The BCIS-R subscale score was linked to heightened levels of emotional discomfort symptoms in patients with schizophrenia. 23 However, studies that report contradictory results associated between depression and cognitive insight and between anxiety and cognitive insight exist. 12,24 We did not find any significant correlation between the scores of HADS-D and HADS-A subscales, HAMD, and BCIS. This result could be attributed to the characteristics of our patient group, which consisted of older patients with dementia whose capability of self-expression about emotional states would have affected the depression and anxiety scales.

Insight among patients with dementia does not correlate with cognitive impairments, and the mechanism for loss of insight is reported to be anosognosia or inability to recognize one’s own illness or deficits. 25 In patients with frontotemporal dementia, lack of concern for proper self-appraisal was defined as “Frontal anosodiaphoria,” and there is evidence that the ventromedial prefrontal cortex, especially on the right, and its adjacent connections are involved in this process. 26,27 However, these studies focused on the clinical insight, and there is no knowledge in the literature about the cognitive insight and its anatomical correlates. It is well known that specific brain areas are more affected in AD, so results of our study may throw a new light on this area.

Clinical insight is only a part of cognitive insight, and it is invaluable for the formulation of treatment plan and medical treatment of patients. 4 Therefore, it is difficult to claim that patients with normal clinical insight have enough insight about themselves, their beliefs, and their behaviors. With this point of view, to evaluate a patient’s insight in detail would give more information about treatment options and suggestions for daily life.

Psychiatric patients with higher cognitive insight are more likely to be living independently, 12 but how cognitive insight affects patients with dementia is still unknown. All studies evaluating cognitive insight have involved patients with psychiatric diseases.
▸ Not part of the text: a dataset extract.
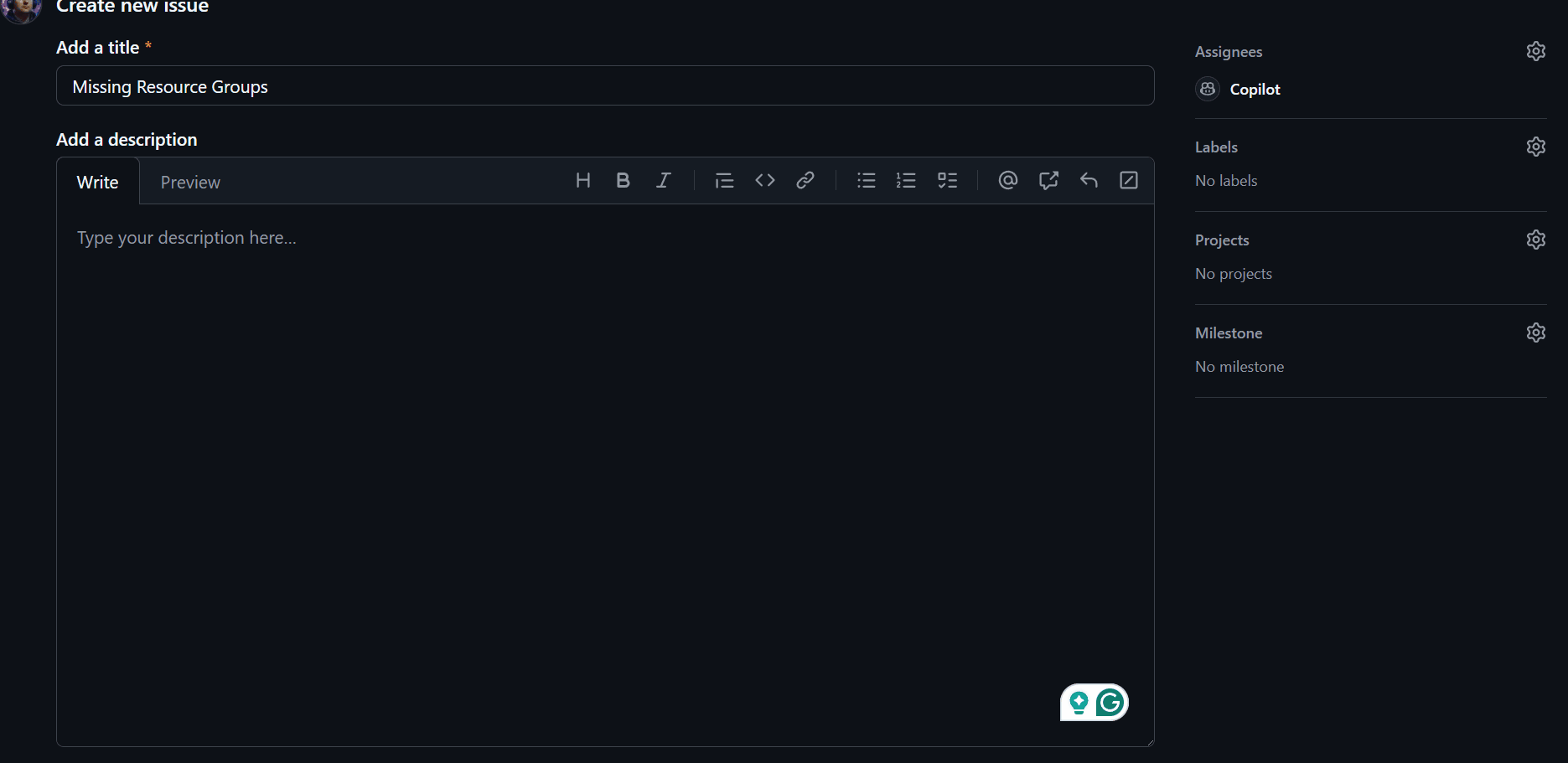
Task: Click the issue title input field
Action: [605, 85]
The present study is the first study to investigate the cognitive insight of the patients with probable AD. Furthermore, neuroimaging studies evaluating different dementia types and studies evaluating the association of patients’ cognitive insight with treatment and quality of life would add very comprehensive knowledge to the literature.
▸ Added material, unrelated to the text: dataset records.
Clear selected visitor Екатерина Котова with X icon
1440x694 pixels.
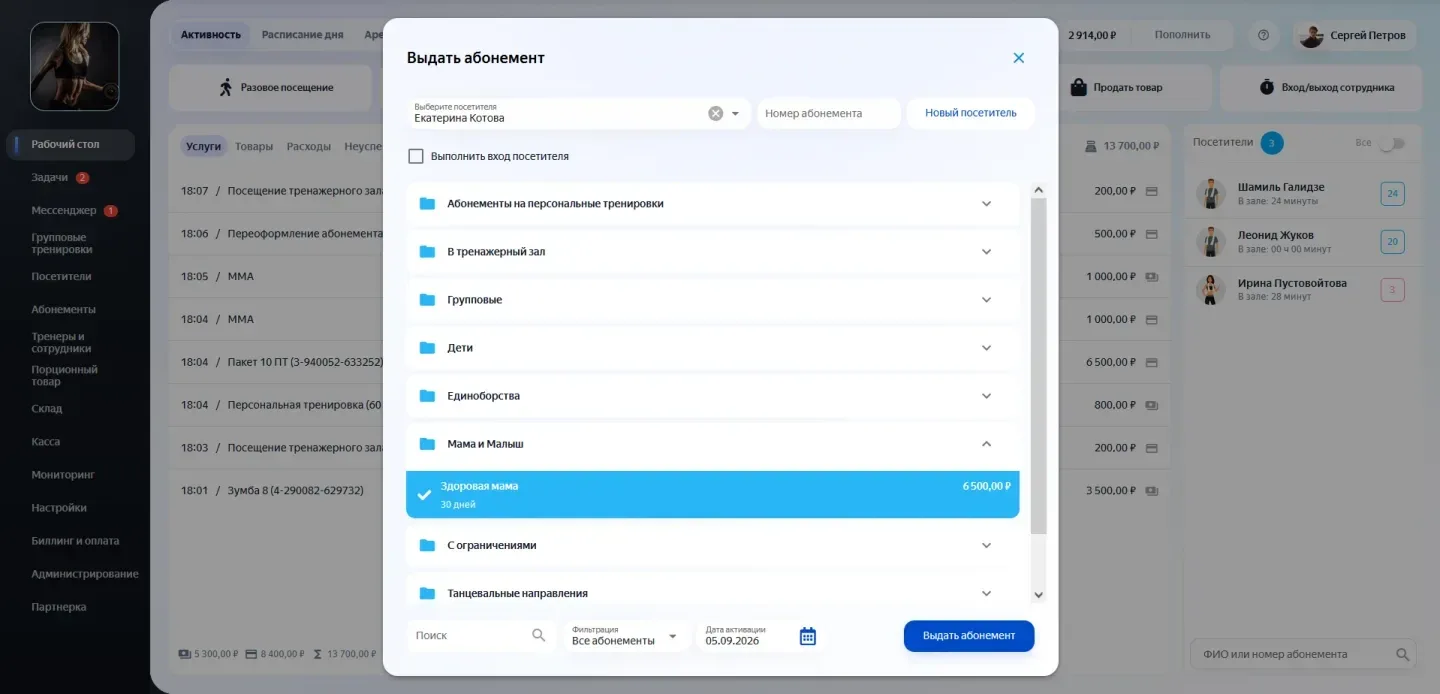716,114
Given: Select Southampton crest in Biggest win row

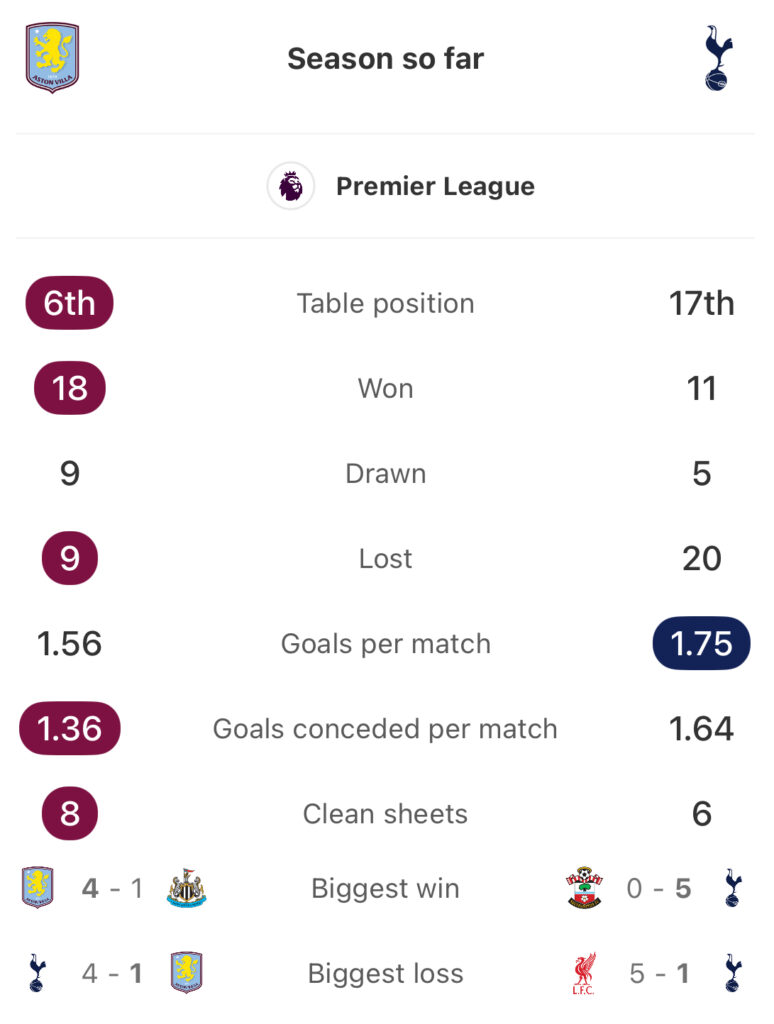Looking at the screenshot, I should tap(584, 888).
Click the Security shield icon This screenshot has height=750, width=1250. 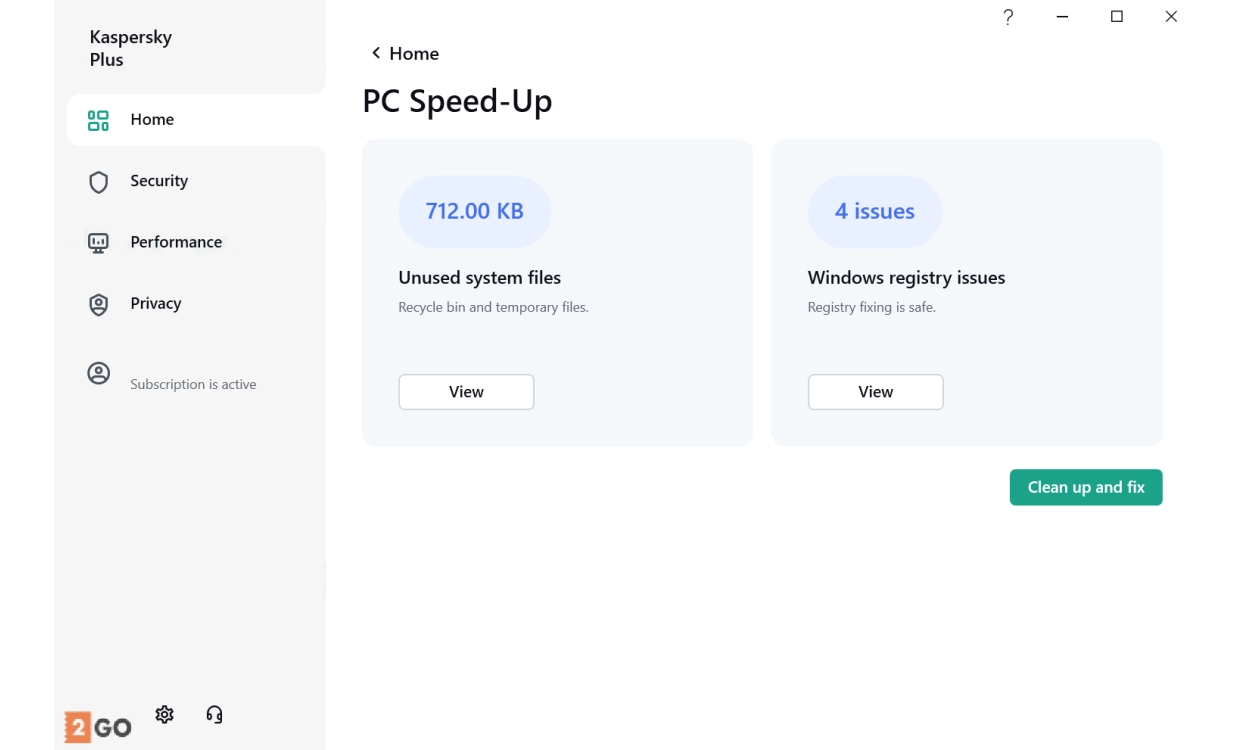pyautogui.click(x=98, y=182)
In conclusion, compatible with the hypothesis of our study, BCIS-R and BCIS-C scores were significantly lower than the controls in patients with AD. Our results emphasize the fact that knowing the cognitive profile of a patient with AD would be helpful for the clinicians while managing the patient’s medical therapy and while making rational suggestions for the patient’s daily life.

Limitations

This study was performed using a small sample consisting of 30 patients who met the criteria for probable AD. Further studies using large patient groups would provide more informative knowledge.

Footnotes

The authors declared no potential conflicts of interest with respect to the research, authorship, and/or publication of this article.

Funding: The authors received no financial support for the research, authorship, and/or publication of this article.